Work to complete: An exact, complete copy of the entries below is required, minus any pictures.

◇ ◇ ◇ ◇

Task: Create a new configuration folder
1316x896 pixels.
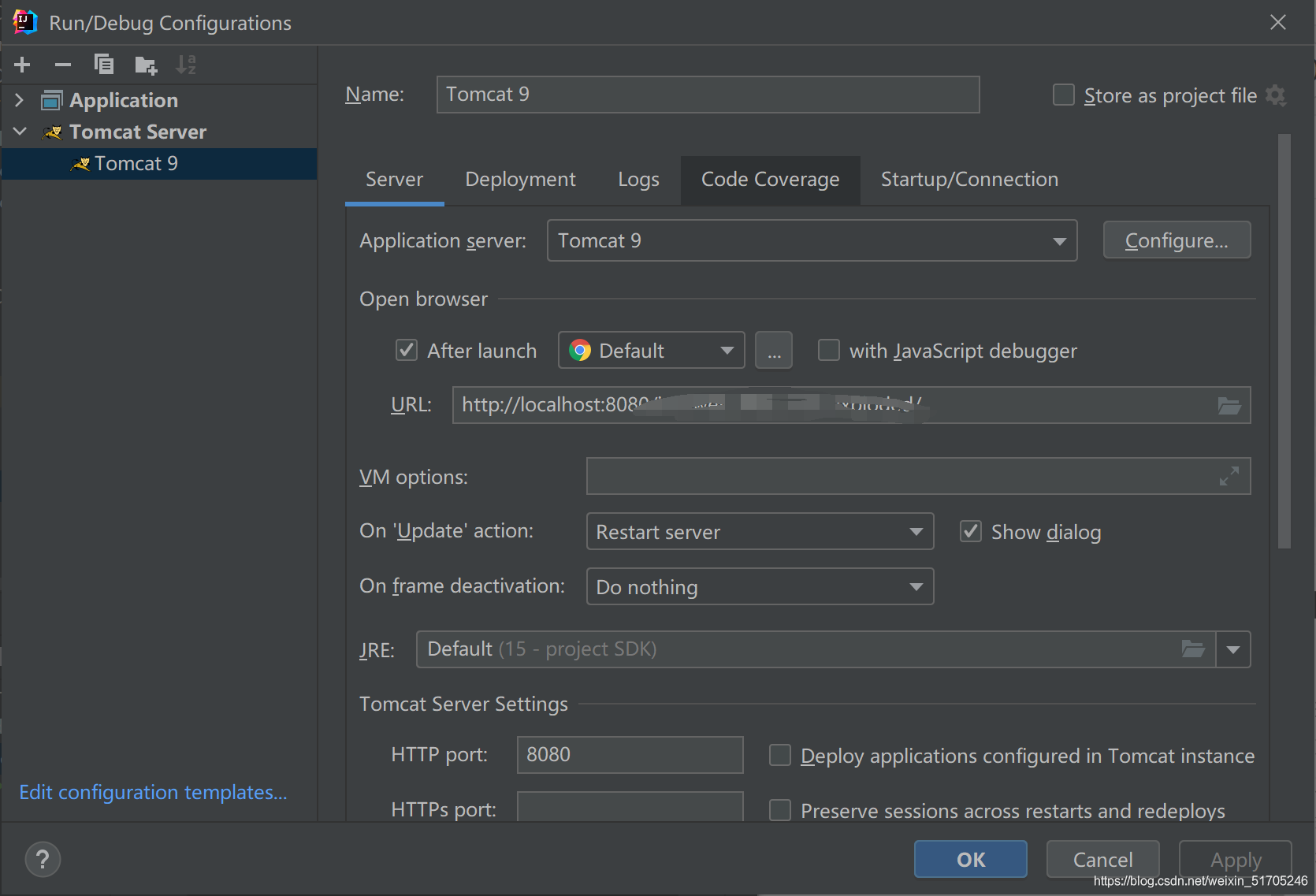Action: [x=145, y=65]
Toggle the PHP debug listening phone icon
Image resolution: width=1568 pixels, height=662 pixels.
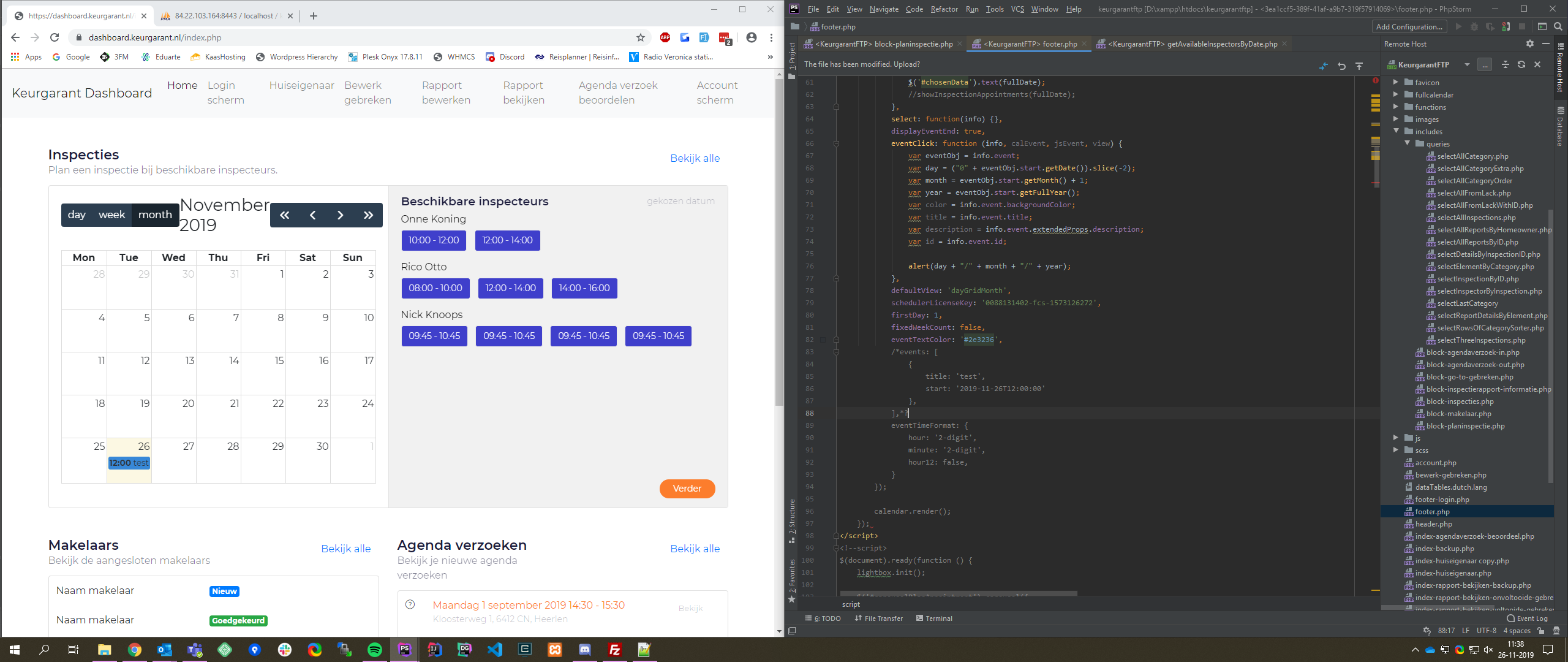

◇ ◇ ◇ ◇

Task response:
Task: Create a new configuration folder
1316x896 pixels.
Action: [x=145, y=65]
Toggle the PHP debug listening phone icon
Image resolution: width=1568 pixels, height=662 pixels.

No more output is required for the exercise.